§ **Exercise**
The word "computer" marks the lines to find; copy every such line from the data below.

§ **Listed records**
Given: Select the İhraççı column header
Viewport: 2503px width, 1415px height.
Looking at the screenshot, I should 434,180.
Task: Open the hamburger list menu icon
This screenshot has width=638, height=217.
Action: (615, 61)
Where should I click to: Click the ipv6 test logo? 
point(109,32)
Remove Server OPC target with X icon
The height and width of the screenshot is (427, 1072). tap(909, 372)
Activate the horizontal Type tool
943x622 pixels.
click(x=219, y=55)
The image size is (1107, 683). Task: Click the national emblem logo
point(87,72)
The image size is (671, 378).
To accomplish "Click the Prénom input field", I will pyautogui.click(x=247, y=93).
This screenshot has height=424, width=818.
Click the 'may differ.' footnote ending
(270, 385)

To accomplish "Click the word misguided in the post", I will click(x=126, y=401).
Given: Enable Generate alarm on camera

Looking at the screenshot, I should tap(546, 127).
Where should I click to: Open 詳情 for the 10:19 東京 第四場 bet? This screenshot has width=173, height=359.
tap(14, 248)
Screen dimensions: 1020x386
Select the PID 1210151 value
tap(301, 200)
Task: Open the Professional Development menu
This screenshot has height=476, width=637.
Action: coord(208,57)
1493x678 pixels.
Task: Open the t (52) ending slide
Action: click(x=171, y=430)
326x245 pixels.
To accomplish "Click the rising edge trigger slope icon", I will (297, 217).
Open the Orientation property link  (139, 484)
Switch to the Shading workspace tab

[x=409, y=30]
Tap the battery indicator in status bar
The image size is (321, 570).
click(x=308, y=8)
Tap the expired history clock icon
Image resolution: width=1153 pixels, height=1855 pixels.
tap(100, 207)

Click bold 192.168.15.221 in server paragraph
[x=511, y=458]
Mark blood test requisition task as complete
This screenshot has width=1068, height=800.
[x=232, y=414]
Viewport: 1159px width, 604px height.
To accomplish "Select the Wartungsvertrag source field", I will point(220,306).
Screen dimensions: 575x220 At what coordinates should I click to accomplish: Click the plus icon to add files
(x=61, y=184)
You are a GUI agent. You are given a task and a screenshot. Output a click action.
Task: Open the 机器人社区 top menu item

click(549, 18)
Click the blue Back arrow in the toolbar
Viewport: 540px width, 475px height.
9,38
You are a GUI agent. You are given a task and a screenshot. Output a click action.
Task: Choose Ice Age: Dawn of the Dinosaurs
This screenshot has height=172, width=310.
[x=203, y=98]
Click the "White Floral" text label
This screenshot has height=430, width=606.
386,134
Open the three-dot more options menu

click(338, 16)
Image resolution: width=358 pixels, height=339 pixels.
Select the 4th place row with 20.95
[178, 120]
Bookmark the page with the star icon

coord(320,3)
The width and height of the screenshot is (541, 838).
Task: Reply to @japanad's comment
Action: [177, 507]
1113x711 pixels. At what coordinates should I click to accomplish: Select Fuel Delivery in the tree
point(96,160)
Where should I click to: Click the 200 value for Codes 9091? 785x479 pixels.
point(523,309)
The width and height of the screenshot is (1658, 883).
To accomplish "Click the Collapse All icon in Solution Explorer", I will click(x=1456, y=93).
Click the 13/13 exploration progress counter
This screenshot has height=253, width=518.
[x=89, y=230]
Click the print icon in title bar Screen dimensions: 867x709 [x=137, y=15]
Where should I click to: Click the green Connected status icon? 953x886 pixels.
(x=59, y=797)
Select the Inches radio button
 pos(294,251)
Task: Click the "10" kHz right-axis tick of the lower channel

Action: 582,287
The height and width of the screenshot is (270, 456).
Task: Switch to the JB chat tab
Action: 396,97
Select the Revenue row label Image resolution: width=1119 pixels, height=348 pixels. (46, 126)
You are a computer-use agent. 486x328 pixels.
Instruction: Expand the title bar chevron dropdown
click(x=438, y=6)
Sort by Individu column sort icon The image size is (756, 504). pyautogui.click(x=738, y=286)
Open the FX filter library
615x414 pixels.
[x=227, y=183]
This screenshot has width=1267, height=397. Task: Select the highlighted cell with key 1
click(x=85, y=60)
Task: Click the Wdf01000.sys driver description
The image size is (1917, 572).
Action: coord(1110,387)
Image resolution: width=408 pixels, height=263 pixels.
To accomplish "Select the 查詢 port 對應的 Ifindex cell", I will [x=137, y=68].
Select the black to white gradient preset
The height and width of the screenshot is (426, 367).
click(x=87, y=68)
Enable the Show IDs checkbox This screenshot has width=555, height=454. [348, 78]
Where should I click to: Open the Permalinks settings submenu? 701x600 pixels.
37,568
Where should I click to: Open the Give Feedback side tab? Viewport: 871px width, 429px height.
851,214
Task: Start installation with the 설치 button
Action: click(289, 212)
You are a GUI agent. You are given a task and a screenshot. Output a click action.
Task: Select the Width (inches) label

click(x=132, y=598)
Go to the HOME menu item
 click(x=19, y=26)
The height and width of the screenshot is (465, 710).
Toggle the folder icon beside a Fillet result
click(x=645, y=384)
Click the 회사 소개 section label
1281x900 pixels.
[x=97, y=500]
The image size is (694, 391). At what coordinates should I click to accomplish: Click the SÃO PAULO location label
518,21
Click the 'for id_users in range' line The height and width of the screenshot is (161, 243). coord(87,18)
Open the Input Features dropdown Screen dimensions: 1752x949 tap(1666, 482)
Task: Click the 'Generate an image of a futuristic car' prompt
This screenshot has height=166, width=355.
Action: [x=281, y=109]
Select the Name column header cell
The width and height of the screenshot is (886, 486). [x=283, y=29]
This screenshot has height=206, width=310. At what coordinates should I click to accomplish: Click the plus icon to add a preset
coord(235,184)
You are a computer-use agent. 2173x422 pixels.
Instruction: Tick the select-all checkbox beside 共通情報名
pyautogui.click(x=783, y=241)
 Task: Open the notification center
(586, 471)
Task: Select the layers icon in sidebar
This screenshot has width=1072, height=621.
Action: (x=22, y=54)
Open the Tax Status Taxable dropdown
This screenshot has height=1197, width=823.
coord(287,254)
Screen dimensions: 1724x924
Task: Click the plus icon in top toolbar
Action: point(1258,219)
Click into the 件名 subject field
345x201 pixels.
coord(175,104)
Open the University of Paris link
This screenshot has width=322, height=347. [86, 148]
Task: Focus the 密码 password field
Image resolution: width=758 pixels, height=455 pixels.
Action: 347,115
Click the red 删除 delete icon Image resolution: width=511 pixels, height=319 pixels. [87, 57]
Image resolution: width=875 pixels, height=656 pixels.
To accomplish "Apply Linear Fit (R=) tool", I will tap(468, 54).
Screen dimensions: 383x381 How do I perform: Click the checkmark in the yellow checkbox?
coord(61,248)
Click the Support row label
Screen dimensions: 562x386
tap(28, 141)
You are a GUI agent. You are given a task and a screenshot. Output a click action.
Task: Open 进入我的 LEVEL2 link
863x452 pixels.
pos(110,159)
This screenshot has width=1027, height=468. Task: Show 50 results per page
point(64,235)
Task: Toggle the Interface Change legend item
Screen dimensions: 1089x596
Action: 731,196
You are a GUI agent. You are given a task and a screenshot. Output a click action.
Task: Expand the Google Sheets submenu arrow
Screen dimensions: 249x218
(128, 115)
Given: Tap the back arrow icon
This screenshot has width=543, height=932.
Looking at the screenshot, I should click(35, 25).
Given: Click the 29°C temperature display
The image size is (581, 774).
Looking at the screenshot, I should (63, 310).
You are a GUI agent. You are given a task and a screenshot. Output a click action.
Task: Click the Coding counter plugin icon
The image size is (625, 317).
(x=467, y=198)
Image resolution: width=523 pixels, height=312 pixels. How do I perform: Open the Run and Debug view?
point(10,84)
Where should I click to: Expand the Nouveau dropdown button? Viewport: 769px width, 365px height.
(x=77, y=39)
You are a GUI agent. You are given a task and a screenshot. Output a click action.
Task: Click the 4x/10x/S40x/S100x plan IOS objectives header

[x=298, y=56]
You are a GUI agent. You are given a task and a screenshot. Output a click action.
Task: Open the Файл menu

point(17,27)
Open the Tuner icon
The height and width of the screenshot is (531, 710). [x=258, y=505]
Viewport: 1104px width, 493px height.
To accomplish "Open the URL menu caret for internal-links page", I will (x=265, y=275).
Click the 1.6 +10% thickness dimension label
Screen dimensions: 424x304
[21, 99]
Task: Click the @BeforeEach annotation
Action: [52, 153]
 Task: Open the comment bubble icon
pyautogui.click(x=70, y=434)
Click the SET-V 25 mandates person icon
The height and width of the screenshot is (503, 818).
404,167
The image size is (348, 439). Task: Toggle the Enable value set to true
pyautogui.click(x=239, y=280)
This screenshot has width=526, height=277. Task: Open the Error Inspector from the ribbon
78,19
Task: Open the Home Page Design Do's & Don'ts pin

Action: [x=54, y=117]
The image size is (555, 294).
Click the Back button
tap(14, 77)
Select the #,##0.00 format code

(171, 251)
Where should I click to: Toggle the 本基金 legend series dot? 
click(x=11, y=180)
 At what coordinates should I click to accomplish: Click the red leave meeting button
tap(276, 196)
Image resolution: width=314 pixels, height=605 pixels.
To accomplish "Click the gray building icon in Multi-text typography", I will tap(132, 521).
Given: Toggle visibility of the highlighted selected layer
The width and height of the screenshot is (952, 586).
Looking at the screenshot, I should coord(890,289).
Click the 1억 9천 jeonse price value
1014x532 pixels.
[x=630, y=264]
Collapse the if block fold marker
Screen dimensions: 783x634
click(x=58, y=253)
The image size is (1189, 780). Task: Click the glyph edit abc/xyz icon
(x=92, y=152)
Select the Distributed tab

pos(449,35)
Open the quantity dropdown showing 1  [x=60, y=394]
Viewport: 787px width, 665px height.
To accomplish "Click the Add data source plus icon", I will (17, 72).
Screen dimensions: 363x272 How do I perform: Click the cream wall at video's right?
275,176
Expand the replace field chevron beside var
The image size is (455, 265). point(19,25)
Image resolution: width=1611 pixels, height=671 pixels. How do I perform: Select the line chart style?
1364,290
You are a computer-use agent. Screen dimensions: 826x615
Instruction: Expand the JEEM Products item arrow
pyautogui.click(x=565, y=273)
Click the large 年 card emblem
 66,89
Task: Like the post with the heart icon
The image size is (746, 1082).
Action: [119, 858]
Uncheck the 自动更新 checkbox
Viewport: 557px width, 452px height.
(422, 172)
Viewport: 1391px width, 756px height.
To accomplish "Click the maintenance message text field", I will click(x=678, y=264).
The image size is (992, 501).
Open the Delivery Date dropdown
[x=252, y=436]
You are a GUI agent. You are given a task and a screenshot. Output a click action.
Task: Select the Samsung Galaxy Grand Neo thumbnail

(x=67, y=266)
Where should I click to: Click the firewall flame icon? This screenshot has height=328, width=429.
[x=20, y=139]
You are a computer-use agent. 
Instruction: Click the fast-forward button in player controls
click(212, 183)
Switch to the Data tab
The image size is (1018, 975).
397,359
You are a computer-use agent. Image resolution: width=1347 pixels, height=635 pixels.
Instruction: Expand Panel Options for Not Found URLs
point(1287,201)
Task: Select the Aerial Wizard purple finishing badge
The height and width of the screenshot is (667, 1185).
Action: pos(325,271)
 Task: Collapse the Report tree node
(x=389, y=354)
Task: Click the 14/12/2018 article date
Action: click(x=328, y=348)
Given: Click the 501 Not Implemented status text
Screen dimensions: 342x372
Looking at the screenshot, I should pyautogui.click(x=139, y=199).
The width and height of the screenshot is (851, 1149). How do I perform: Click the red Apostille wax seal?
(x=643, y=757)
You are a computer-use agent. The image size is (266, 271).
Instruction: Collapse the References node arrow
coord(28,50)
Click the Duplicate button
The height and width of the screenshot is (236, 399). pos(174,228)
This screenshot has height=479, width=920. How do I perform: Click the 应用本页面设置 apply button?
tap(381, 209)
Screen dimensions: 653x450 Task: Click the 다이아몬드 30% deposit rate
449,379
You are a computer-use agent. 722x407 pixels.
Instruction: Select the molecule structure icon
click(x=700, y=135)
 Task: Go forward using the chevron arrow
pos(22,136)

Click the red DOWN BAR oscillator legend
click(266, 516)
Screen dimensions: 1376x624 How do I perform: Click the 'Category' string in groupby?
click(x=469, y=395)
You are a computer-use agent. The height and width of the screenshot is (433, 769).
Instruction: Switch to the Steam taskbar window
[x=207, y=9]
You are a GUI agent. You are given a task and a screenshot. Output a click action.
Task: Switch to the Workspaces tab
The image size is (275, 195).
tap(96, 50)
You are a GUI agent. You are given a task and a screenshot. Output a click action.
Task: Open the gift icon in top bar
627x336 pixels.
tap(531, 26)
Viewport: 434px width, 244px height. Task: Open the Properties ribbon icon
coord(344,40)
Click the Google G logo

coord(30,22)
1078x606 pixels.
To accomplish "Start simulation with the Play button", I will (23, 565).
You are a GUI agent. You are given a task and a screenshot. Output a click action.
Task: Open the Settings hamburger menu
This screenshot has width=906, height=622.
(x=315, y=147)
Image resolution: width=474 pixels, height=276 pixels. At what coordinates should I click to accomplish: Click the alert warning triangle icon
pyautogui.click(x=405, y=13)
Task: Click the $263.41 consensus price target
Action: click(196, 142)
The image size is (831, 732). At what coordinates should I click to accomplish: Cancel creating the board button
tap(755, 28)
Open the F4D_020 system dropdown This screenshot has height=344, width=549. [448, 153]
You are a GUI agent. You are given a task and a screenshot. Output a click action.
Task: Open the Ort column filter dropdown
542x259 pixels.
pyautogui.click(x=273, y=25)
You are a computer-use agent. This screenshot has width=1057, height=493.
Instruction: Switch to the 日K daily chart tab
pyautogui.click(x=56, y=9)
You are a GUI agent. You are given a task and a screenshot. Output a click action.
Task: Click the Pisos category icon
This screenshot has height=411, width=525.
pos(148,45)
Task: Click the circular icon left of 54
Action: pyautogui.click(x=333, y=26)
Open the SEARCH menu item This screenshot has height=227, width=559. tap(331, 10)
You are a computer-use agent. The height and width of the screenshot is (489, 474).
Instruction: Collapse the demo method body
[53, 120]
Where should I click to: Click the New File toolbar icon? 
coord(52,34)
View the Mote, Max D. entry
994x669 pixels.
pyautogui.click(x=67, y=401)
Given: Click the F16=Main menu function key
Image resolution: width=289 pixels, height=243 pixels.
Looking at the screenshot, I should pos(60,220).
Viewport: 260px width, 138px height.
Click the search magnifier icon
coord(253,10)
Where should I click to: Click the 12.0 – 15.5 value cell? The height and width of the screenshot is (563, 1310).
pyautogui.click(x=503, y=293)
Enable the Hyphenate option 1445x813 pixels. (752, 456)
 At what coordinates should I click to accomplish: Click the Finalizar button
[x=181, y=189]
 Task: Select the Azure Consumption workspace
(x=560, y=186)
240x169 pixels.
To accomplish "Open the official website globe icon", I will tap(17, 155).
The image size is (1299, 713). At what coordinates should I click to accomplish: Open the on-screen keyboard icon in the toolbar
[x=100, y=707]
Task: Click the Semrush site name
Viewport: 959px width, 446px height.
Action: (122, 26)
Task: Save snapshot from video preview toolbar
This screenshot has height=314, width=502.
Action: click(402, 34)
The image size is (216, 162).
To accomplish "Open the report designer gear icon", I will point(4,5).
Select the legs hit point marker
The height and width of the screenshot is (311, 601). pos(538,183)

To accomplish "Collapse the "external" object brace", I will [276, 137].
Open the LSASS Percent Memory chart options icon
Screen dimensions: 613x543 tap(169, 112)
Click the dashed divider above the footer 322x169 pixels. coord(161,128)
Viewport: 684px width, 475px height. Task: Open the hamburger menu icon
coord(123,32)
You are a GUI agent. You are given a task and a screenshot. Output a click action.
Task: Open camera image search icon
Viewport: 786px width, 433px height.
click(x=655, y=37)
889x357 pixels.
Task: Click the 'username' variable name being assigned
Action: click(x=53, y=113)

§ **Result of this exercise**
You are a computer-use agent. 486x328 pixels.
You are a computer-use agent. 2173x422 pixels.
You are a computer-use agent. Screen dimensions: 826x615
You are a computer-use agent. 
You are a computer-use agent. Image resolution: width=1347 pixels, height=635 pixels.
You are a computer-use agent. The image size is (266, 271).
You are a computer-use agent. 722x407 pixels.
You are a computer-use agent. The height and width of the screenshot is (433, 769).
You are a computer-use agent. This screenshot has width=1057, height=493.
You are a computer-use agent. The height and width of the screenshot is (489, 474).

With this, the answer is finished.